Task: Reproduce verbatim the lines from the line containing "In order to click on y-tick-label: 14" through the line containing "pyautogui.click(x=422, y=244)", including both of those lines.

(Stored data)
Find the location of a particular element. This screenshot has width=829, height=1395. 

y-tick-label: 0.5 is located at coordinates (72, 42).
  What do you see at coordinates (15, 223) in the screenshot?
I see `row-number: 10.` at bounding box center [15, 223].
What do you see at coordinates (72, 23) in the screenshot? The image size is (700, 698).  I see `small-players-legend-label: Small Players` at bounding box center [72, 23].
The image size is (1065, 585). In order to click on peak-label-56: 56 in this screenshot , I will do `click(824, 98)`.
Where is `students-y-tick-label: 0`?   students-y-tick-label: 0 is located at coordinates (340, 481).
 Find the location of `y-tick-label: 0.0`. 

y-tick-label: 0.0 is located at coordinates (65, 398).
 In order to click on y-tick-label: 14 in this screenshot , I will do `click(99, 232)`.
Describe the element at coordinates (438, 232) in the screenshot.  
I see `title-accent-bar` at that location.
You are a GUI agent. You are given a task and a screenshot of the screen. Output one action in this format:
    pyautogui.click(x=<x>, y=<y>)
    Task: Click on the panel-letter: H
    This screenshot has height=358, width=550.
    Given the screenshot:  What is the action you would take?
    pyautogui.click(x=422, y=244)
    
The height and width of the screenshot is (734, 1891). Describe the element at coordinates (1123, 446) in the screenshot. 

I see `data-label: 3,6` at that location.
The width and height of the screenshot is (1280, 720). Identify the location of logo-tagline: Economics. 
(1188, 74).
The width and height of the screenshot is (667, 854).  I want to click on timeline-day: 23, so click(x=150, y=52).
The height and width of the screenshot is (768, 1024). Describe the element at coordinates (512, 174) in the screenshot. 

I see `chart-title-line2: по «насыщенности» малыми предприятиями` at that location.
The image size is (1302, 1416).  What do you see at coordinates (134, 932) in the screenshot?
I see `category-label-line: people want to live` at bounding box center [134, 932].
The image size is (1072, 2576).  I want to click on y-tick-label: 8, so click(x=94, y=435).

Answer to this task:
 In order to click on y-tick-label: 14 in this screenshot , I will do `click(99, 232)`.
Describe the element at coordinates (438, 232) in the screenshot.  
I see `title-accent-bar` at that location.
You are a GUI agent. You are given a task and a screenshot of the screen. Output one action in this format:
    pyautogui.click(x=<x>, y=<y>)
    Task: Click on the panel-letter: H
    This screenshot has height=358, width=550.
    Given the screenshot:  What is the action you would take?
    pyautogui.click(x=422, y=244)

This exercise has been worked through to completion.